Дома было тихо. Тише, чем обычно. Инна приходила уже несколько раз, всегда чётко, по часам — с шести и до половины девятого, потому что отец заканчивал работу в девять и появлялся дома примерно к десяти, плюс-минус десяток минут. Она это помнила ещё со своего детства, после — забыла, а теперь вытащила воспоминание о тёмных углах, выключенном свете и слабо горящей лампе заново. Хотелось скомкать и выбросить в окно. Ей всегда было трудно… Ждать его в одиночестве. Поэтому однажды ждать перестала.
Инна рассеянно стащила пальто, расправила смявшиеся плечики и сунула на вешалку. Та своего места не сменила. На пороге предсказуемо столкнулась с Малиновской — та обдала её сладким-пресладким запахом французских духов, шустро влезла в кожаные сапожки, накинула белый полушубок, обмотала волосы шёлковым алым платком и была такова, только её и видели. Киса тоже приходила строго по часам, в определённые дни недели, не всегда. Инна сталкивалась с ней на входе-выходе уже третий раз за месяц, но даже хорошо, что с ней, а не с кем-либо ещё — видеться с отцом она не хотела. Избегала всеми силами.
Она вообще… Много чего старалась избегать. Например, смотреть на дверь его спальни. Раньше та почти всегда была закрыта, теперь — открыта. Раньше он жил там один. Теперь… Инна порулила на кухню, закусывая щёку изнутри. Стоило только появиться в этой треклятой квартире, и в голову начинали лезть дурные мысли. Острые, щемящие, слезоточивые. Казалось, ещё немного, и она найдёт причину, чтобы расплакаться впервые за… Очень долгое время. Может, даже такое же большое, как и её отсутствие здесь.
Оганесяны не плачут.
Инна тут выросла. Не только тут, конечно, ещё — в прокуренных канареечных залах. Ещё — в каморке театрального кружка в общеобразовательной школе номер один. Ещё — в сияющем вином и золотом Ереване. Ещё — на извилистых улочках Катамарановска.
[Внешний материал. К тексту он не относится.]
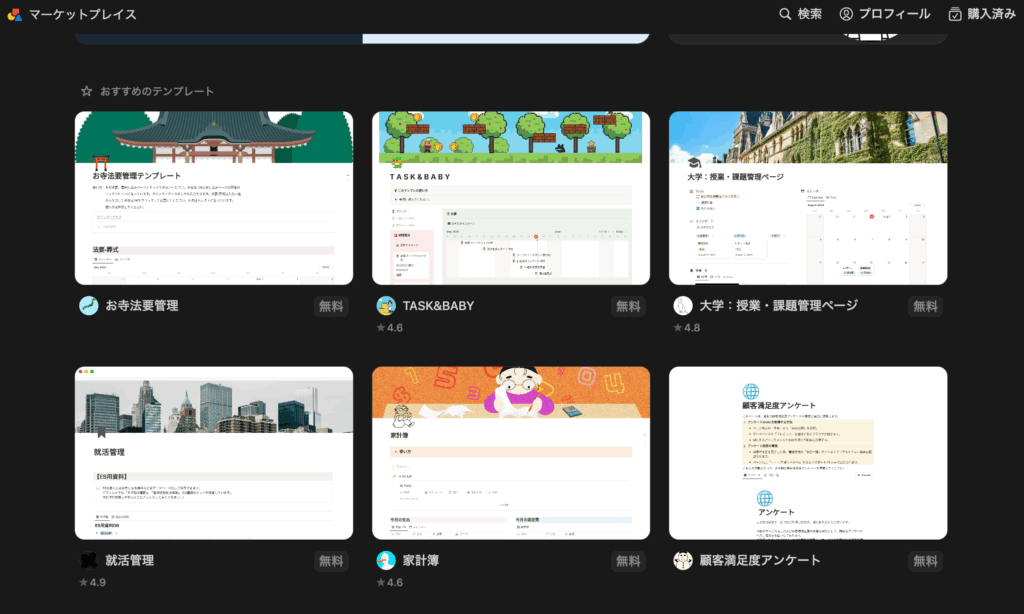Open search with the magnifier icon
Viewport: 1024px width, 614px height.
[x=786, y=14]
Выросла среди культа красно-белого, носила пионерский галстук и пела в хоре. Завязывала волосы в косы и никогда не опаздывала на уроки. Теперь носила волосы распущенными и не боялась задержаться настолько, насколько потребуется.
Руки она мыла долго и тщательно, потом долго и тщательно вытирала их белым махровым полотенцем. Инна здесь знала каждый уголок, каждый скол, каждую щербинку, но сейчас смотрела — и не узнавала, чувствовала себя чужой. Впрочем, она давно была здесь чужой — ошибка молодости, лишний элемент, неудачный продукт (не)армянской селекции, о чём ей неустанно не забывали напоминать. Только Инне было всё равно дольше, чем кто-либо знал.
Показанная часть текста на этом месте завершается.